Data records
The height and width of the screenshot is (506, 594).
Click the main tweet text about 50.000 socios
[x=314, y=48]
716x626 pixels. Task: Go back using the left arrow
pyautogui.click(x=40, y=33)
...
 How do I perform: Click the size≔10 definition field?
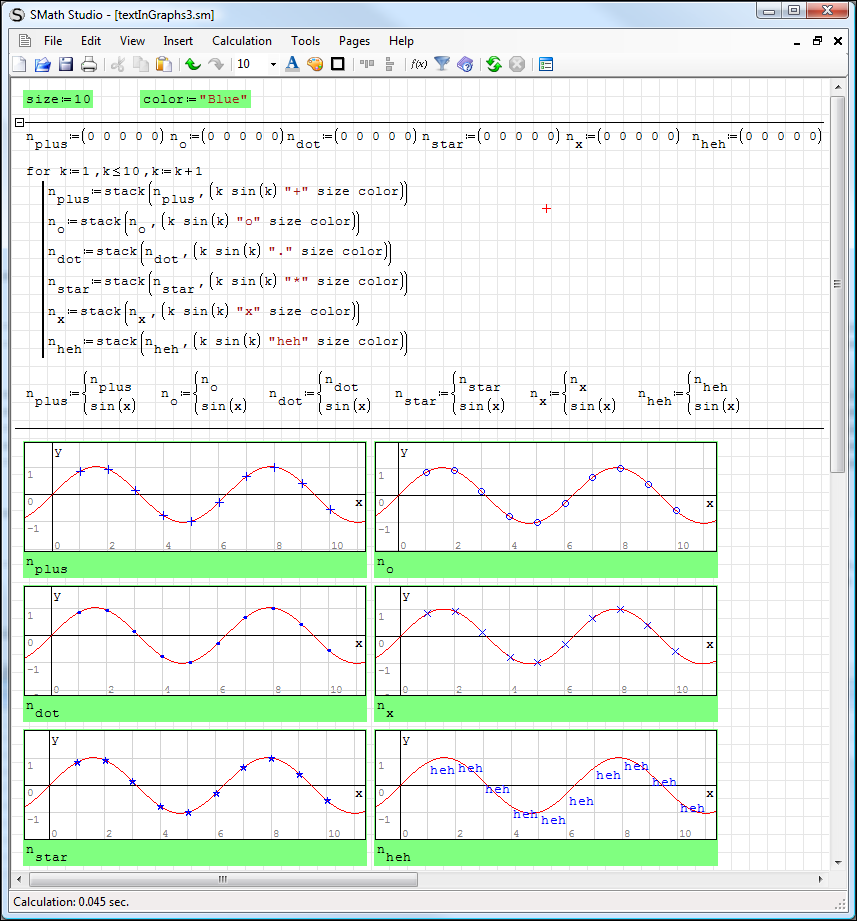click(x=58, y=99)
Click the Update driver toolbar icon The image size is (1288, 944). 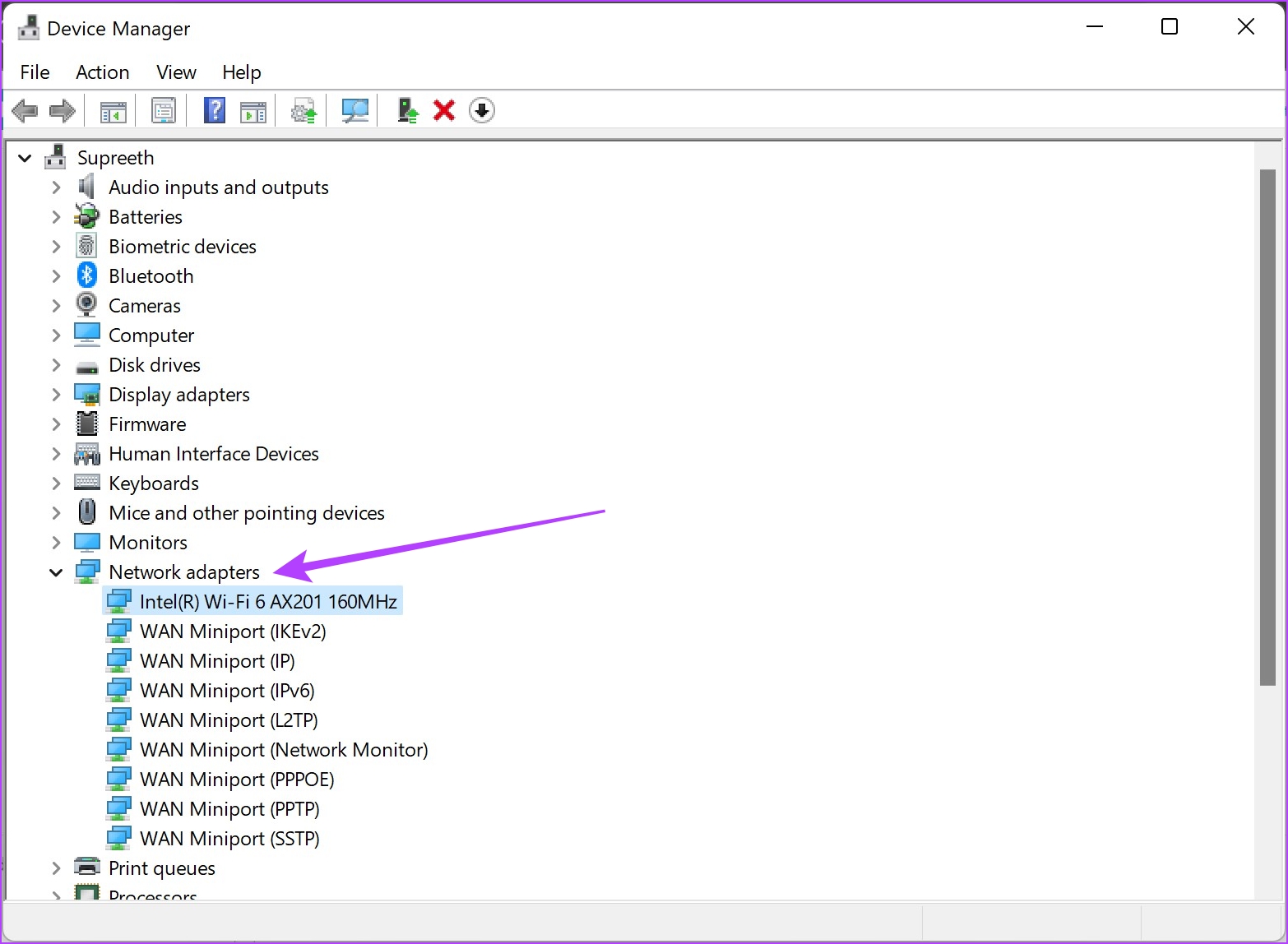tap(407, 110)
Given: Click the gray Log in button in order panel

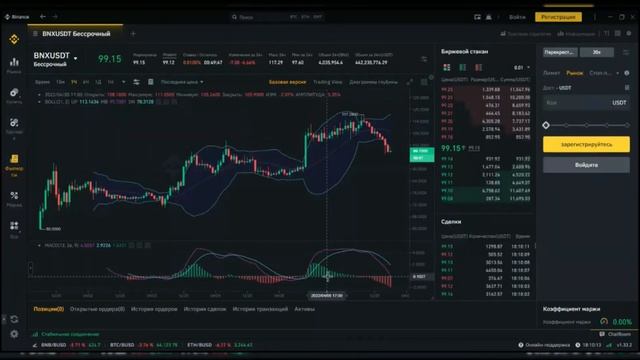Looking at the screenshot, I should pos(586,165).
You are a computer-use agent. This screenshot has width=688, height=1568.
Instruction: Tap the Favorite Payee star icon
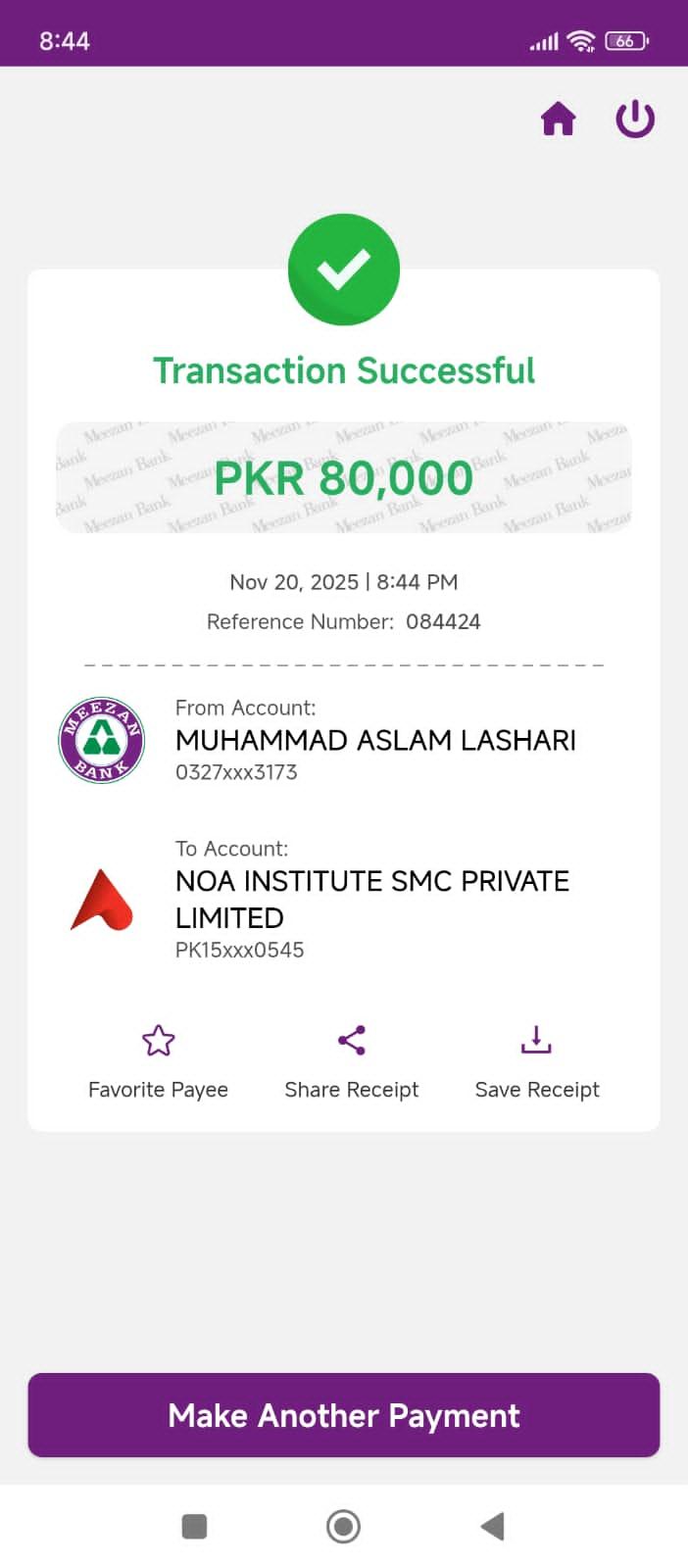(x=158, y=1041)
--
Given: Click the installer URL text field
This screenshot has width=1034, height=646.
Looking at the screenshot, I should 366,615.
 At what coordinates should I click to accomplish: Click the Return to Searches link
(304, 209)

Objective → Please put everything from the line containing "Given: Click the gray" down to the line containing "(x=158, y=1041)" into a JSON list of strings, one string per line, with blank lines skipped. Leave the pictures out of your answer.

Completed exercise →
[
  "Given: Click the gray Log in button in order panel",
  "Looking at the screenshot, I should pos(586,165).",
  "You are a computer-use agent. This screenshot has width=688, height=1568.",
  "Instruction: Tap the Favorite Payee star icon",
  "(x=158, y=1041)"
]